Exercise directions: Return exactly the span of lines in the following data that opens with the line containing "You are a computer-use agent." and closes with the line containing "Instruction: Collapse the HTTP1 tree node". Include nothing else.

Record extracts:
# # # # #

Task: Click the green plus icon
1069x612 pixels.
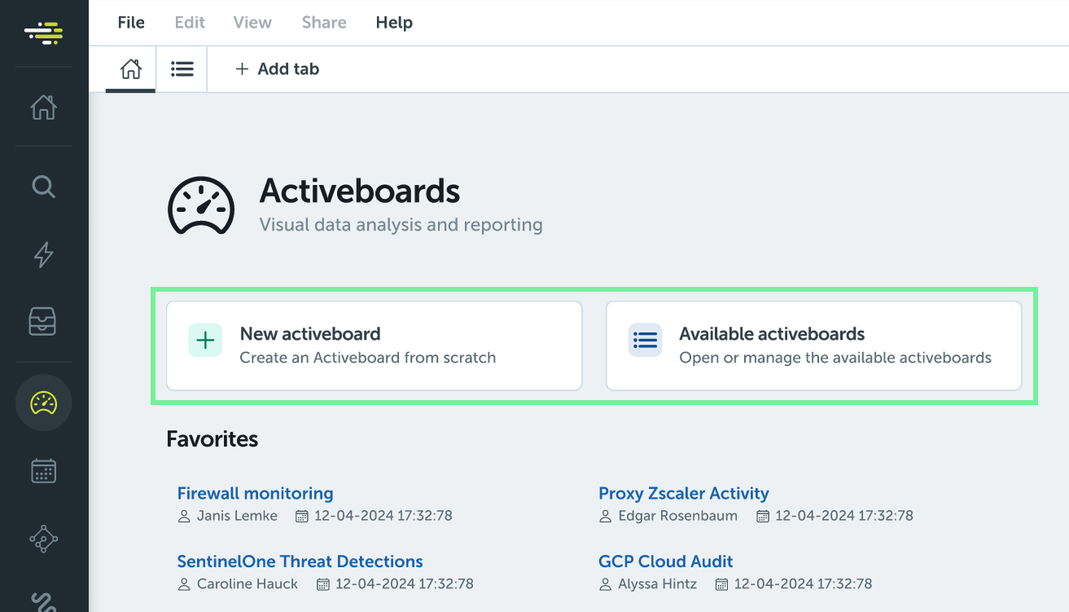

# # # # #

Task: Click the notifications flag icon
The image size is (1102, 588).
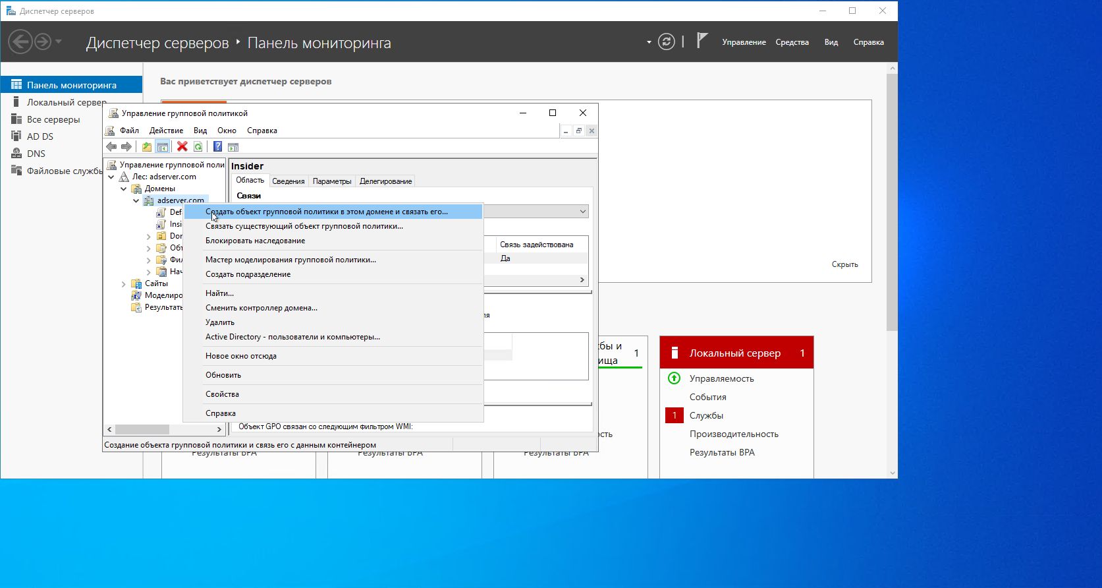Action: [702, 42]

# # # # #

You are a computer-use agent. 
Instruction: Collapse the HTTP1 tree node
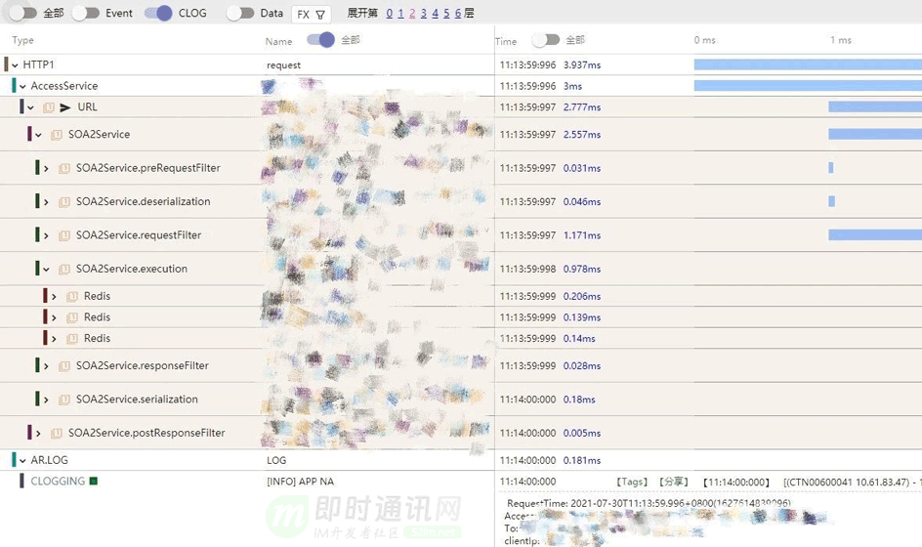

# # # # #

Solution for this problem:
You are a computer-use agent. 
Instruction: Collapse the HTTP1 tree node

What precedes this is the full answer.